[[ Material shown, beginning ]]
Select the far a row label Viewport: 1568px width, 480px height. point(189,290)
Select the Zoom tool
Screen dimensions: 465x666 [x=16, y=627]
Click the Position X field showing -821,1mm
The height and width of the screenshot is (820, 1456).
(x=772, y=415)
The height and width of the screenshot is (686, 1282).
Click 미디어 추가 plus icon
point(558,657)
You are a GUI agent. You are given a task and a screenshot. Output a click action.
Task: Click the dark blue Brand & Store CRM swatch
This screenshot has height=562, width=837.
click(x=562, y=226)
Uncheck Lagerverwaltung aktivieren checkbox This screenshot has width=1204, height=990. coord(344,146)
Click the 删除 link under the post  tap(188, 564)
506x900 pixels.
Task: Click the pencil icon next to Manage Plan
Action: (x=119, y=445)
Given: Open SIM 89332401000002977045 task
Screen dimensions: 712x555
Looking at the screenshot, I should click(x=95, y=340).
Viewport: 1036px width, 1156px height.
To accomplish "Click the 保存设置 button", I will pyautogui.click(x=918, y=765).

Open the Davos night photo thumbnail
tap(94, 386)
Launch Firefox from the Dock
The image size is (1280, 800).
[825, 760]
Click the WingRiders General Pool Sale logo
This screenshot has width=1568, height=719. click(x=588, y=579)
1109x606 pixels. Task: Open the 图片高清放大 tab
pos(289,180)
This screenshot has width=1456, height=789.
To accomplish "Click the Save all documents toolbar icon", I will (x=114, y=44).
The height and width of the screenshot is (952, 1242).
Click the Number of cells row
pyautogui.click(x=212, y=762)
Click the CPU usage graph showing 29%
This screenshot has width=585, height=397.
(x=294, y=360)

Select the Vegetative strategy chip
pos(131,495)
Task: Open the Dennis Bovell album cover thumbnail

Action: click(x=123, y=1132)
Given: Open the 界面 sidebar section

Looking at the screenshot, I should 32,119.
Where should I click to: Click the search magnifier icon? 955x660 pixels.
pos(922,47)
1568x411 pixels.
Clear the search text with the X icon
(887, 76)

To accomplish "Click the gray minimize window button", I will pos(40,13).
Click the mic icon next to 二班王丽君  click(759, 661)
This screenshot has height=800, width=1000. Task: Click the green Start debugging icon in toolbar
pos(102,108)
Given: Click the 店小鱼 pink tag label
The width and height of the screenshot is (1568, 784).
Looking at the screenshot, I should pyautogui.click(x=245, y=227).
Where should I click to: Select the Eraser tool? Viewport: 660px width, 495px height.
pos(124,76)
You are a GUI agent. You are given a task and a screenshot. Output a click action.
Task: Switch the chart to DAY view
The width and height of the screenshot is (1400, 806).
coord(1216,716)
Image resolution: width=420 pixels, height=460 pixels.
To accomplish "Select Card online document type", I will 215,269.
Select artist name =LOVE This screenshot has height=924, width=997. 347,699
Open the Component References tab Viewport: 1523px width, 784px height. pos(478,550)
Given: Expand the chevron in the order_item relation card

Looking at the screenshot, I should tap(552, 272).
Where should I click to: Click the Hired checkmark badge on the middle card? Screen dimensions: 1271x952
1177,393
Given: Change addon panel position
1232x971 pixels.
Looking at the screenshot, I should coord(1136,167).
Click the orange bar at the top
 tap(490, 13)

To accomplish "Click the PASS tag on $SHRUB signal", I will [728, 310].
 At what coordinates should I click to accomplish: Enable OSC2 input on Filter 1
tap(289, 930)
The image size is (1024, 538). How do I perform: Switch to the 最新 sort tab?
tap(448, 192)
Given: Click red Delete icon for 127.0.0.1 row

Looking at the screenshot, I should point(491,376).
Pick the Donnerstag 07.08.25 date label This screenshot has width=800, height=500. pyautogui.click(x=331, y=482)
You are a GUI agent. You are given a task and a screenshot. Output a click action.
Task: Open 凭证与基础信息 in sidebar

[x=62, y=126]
[[ Material shown, end ]]
■ **Your goal**
Nothing should appear in the answer except the lines above from the line with "Task: Click the dark" through the line with "Uncheck Lagerverwaltung aktivieren", both included, written out exactly.

■ **Solution to this task**
Task: Click the dark blue Brand & Store CRM swatch
This screenshot has height=562, width=837.
click(x=562, y=226)
Uncheck Lagerverwaltung aktivieren checkbox This screenshot has width=1204, height=990. coord(344,146)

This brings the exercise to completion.